▶ _WHAT THIS TASK INVOLVES_
All records should be written out again exactly.

################

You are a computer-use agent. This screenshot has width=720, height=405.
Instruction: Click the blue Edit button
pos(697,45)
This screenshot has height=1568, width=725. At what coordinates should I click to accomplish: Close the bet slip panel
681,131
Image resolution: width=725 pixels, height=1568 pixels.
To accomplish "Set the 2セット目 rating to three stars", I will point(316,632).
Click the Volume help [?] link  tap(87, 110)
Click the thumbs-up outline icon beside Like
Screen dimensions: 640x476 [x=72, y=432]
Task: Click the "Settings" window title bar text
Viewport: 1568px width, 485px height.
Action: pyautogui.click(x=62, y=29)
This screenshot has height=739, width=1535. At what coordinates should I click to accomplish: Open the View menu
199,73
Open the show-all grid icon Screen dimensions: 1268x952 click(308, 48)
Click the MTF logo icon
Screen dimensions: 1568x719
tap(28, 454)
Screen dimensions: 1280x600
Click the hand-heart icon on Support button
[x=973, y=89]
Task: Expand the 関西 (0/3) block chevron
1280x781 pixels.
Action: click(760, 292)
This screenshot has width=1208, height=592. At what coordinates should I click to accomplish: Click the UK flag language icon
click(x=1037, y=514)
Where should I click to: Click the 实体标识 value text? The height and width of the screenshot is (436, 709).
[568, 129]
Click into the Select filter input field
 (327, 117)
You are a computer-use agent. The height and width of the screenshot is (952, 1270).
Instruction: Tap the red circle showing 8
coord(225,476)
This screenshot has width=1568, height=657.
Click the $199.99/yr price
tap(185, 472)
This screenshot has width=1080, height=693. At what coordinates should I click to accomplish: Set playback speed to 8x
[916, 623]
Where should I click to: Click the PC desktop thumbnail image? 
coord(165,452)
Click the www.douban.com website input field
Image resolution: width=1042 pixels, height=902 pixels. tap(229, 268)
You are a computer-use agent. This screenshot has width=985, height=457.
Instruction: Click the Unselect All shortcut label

################

▶ _EXERCISE SOLUTION_
You are a computer-use agent. This screenshot has width=720, height=405.
Instruction: Click the blue Edit button
pos(697,45)
This screenshot has height=1568, width=725. At what coordinates should I click to accomplish: Close the bet slip panel
681,131
Image resolution: width=725 pixels, height=1568 pixels.
To accomplish "Set the 2セット目 rating to three stars", I will point(316,632).
Click the Volume help [?] link  tap(87, 110)
Click the thumbs-up outline icon beside Like
Screen dimensions: 640x476 [x=72, y=432]
Task: Click the "Settings" window title bar text
Viewport: 1568px width, 485px height.
Action: pyautogui.click(x=62, y=29)
This screenshot has height=739, width=1535. At what coordinates should I click to accomplish: Open the View menu
199,73
Open the show-all grid icon Screen dimensions: 1268x952 click(308, 48)
Click the MTF logo icon
Screen dimensions: 1568x719
tap(28, 454)
Screen dimensions: 1280x600
Click the hand-heart icon on Support button
[x=973, y=89]
Task: Expand the 関西 (0/3) block chevron
1280x781 pixels.
Action: click(760, 292)
This screenshot has width=1208, height=592. At what coordinates should I click to accomplish: Click the UK flag language icon
click(x=1037, y=514)
Where should I click to: Click the 实体标识 value text? The height and width of the screenshot is (436, 709).
[568, 129]
Click into the Select filter input field
 (327, 117)
You are a computer-use agent. The height and width of the screenshot is (952, 1270).
Instruction: Tap the red circle showing 8
coord(225,476)
This screenshot has width=1568, height=657.
Click the $199.99/yr price
tap(185, 472)
This screenshot has width=1080, height=693. At what coordinates should I click to accomplish: Set playback speed to 8x
[916, 623]
Where should I click to: Click the PC desktop thumbnail image? 
coord(165,452)
Click the www.douban.com website input field
Image resolution: width=1042 pixels, height=902 pixels. tap(229, 268)
You are a computer-use agent. This screenshot has width=985, height=457.
Instruction: Click the Unselect All shortcut label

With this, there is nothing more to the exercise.